*EXERCISE DESCRIPTION:* Extract the data from the line with "Open the blue book icon in toolbar" to the line with "[x=549, y=11]", including both of those lines, and reproduce each line verbatim.

Rows showing where targets appear:
☆ ☆ ☆ ☆
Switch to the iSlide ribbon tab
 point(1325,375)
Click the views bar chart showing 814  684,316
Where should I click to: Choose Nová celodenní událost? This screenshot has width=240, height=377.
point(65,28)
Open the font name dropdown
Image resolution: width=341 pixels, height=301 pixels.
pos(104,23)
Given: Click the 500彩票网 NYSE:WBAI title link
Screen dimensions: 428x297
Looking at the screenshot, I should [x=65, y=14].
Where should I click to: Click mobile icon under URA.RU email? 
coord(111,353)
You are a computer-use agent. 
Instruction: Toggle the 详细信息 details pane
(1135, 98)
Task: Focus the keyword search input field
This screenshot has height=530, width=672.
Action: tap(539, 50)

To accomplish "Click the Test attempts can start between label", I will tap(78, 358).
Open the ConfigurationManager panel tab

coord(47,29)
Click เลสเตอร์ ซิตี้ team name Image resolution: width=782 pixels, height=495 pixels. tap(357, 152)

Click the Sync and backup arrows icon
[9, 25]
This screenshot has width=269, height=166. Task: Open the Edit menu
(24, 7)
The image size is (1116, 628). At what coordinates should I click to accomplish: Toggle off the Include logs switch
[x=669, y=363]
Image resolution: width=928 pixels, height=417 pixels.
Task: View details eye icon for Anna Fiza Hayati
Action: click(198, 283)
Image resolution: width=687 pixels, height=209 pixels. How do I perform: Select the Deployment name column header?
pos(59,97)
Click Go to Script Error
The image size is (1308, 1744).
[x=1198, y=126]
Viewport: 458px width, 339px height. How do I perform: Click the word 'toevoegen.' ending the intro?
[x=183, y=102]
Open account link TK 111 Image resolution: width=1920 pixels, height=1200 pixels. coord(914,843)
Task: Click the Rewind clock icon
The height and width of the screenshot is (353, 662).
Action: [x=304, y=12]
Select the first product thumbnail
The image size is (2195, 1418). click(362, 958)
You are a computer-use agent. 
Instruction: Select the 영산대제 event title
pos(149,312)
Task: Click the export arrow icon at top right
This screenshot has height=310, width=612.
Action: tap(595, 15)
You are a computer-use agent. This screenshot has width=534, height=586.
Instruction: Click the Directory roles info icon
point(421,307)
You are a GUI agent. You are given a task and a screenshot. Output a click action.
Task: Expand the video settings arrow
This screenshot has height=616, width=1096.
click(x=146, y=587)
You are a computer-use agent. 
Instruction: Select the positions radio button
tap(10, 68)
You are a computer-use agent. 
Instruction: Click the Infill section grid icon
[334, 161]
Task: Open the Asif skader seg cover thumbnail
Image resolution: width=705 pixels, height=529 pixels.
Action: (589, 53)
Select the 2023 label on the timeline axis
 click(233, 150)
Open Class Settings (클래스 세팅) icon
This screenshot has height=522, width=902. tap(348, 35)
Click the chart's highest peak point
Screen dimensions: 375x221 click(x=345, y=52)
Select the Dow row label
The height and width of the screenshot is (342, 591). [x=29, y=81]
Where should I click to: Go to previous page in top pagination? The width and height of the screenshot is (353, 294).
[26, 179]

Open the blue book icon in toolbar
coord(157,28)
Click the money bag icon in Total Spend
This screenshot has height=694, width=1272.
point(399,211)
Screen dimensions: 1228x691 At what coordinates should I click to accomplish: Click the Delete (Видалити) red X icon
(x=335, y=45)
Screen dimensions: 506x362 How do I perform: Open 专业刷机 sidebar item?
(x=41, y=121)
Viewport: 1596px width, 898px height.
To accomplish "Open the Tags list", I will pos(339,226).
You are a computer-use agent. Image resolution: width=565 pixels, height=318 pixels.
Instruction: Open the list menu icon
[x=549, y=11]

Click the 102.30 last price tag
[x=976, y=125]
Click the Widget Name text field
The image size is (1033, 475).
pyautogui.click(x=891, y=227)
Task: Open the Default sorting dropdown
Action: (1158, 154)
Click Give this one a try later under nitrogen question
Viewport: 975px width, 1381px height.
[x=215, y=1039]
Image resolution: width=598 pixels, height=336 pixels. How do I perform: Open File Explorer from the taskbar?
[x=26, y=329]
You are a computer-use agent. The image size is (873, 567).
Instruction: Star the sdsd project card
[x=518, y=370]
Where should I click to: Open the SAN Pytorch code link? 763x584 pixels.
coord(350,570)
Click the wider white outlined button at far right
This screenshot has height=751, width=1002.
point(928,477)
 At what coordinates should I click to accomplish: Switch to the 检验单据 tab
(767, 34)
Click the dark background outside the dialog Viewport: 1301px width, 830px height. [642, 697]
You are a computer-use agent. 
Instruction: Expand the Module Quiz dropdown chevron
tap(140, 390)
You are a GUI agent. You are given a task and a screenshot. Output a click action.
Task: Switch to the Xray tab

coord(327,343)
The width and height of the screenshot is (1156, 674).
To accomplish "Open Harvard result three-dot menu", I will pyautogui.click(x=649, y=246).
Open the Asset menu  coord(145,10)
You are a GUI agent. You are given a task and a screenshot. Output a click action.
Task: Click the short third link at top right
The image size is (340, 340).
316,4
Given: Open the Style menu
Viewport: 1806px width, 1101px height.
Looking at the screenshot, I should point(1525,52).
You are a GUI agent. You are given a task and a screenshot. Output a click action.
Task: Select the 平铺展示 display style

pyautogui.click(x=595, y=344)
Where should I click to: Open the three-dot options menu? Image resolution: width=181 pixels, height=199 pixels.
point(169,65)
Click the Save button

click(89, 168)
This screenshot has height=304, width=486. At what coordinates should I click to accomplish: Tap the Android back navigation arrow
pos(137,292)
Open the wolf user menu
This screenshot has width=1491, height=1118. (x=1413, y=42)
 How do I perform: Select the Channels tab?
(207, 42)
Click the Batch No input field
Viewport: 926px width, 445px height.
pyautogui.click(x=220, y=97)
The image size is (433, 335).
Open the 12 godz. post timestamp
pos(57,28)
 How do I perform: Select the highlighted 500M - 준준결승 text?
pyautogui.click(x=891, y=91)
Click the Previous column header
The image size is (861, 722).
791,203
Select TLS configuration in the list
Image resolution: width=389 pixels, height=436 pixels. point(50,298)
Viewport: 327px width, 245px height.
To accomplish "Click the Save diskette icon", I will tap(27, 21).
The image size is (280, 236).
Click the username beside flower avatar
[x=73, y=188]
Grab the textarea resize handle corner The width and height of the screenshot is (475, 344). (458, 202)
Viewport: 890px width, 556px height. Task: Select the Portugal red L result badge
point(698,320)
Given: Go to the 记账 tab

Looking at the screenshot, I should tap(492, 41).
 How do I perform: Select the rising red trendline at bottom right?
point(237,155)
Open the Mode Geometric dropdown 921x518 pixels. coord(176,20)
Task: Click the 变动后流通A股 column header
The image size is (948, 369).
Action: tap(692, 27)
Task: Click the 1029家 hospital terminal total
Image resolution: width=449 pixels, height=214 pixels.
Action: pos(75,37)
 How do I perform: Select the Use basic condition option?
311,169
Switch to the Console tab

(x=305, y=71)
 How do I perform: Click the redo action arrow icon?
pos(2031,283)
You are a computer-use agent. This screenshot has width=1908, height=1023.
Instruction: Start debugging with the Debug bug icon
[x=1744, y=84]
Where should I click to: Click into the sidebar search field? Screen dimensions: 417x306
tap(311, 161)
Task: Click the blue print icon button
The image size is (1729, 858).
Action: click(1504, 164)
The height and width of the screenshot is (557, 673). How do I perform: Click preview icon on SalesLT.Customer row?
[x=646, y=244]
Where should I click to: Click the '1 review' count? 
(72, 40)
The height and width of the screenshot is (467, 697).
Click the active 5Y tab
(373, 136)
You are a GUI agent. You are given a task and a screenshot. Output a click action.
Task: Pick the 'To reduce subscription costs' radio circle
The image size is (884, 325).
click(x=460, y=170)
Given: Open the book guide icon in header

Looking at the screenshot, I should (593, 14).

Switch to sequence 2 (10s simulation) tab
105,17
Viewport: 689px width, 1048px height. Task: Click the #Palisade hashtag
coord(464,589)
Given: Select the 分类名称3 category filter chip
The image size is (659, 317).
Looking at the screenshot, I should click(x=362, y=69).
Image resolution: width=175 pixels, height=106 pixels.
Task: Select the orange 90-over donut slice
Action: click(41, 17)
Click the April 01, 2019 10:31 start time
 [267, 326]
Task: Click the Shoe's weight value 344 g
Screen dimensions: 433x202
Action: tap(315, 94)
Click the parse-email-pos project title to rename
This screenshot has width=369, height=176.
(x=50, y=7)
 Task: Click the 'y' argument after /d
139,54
☆ ☆ ☆ ☆
*WRITTEN RESPONSE:*
Open the blue book icon in toolbar
coord(157,28)
Click the money bag icon in Total Spend
This screenshot has height=694, width=1272.
point(399,211)
Screen dimensions: 1228x691 At what coordinates should I click to accomplish: Click the Delete (Видалити) red X icon
(x=335, y=45)
Screen dimensions: 506x362 How do I perform: Open 专业刷机 sidebar item?
(x=41, y=121)
Viewport: 1596px width, 898px height.
To accomplish "Open the Tags list", I will pos(339,226).
You are a computer-use agent. Image resolution: width=565 pixels, height=318 pixels.
Instruction: Open the list menu icon
[x=549, y=11]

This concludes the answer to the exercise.